Data extracted from a collection
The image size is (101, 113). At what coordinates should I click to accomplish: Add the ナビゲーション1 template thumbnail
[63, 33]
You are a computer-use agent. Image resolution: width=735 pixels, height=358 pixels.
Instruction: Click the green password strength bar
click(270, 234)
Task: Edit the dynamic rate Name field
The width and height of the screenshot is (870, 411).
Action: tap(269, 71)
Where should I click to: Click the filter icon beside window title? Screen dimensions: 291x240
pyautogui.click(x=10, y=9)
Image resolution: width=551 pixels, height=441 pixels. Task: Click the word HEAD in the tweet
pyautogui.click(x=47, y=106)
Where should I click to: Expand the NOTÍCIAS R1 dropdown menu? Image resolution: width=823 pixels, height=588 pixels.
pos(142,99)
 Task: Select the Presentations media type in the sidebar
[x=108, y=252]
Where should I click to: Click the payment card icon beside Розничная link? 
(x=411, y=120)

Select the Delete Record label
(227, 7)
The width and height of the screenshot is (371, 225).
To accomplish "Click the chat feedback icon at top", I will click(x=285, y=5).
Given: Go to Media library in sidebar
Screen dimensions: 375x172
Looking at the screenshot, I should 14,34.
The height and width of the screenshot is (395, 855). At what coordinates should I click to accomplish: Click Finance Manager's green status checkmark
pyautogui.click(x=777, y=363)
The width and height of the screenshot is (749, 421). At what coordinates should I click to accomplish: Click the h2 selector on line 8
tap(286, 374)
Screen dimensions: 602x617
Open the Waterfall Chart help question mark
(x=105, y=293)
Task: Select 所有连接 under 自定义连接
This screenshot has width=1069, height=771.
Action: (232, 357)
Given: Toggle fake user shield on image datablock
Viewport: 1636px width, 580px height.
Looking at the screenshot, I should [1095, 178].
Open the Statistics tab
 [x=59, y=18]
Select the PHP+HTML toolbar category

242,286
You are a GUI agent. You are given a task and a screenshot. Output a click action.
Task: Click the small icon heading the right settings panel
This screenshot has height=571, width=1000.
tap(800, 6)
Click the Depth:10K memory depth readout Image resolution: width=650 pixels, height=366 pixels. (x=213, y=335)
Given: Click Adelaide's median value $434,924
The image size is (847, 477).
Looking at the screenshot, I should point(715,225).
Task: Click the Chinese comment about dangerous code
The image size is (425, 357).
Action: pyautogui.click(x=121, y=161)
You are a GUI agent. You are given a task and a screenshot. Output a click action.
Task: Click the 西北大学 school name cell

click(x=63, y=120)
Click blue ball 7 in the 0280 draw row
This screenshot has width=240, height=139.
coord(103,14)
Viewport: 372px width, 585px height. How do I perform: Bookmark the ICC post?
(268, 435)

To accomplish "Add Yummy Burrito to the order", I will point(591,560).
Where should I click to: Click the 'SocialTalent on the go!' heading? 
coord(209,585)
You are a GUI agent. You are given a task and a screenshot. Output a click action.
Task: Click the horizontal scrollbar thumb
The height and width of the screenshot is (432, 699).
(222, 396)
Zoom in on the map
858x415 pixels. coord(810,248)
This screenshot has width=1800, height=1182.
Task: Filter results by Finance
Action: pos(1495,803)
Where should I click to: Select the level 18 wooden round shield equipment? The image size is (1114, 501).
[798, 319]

### PROBLEM DETAILS
Copy every line in the entries above that has the string "will" in it.

### RESPONSE
To accomplish "Click the chat feedback icon at top", I will click(x=285, y=5).
To accomplish "Add Yummy Burrito to the order", I will point(591,560).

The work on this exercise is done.